---------- Material to process

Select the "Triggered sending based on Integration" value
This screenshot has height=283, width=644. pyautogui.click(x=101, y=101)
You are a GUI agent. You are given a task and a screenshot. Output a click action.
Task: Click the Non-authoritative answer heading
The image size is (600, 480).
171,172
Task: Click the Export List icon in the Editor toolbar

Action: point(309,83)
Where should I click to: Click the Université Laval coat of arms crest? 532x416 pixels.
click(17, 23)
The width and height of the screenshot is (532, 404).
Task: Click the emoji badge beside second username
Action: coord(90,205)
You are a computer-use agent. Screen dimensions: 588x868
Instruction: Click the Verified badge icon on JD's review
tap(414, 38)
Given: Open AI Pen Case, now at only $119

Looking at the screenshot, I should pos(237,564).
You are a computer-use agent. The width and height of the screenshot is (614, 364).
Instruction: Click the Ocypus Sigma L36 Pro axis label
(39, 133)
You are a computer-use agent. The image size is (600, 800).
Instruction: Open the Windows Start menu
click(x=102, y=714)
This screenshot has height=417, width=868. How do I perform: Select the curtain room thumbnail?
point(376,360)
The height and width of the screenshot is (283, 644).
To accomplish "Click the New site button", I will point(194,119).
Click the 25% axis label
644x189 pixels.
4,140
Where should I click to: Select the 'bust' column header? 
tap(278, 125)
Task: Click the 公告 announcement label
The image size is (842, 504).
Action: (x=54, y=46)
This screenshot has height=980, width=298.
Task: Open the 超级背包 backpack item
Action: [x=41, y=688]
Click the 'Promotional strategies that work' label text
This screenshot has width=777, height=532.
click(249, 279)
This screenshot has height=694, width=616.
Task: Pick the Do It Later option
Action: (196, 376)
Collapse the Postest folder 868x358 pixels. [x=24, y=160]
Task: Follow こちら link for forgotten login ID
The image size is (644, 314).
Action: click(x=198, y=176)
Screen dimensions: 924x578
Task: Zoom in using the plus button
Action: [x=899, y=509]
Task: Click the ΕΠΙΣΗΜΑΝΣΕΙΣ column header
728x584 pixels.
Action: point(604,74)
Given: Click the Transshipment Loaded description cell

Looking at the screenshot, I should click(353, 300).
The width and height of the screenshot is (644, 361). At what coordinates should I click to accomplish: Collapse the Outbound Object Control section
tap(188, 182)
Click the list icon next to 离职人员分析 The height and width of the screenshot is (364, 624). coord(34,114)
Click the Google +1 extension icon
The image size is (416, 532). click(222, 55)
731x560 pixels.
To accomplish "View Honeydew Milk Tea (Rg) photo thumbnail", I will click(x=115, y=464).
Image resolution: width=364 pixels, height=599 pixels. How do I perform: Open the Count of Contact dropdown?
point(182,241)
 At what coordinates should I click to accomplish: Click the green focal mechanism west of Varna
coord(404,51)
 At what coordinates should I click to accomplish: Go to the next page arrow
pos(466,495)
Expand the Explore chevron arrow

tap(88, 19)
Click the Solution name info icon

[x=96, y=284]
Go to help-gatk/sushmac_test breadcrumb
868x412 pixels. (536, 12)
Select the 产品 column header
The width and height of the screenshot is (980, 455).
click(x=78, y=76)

--------------------

**What to produce**
Lines from the beginning of the data above through the line containing "Task: Click the Non-authoritative" are to be returned exactly, and no others.

**Reply**
Select the "Triggered sending based on Integration" value
This screenshot has height=283, width=644. pyautogui.click(x=101, y=101)
You are a GUI agent. You are given a task and a screenshot. Output a click action.
Task: Click the Non-authoritative answer heading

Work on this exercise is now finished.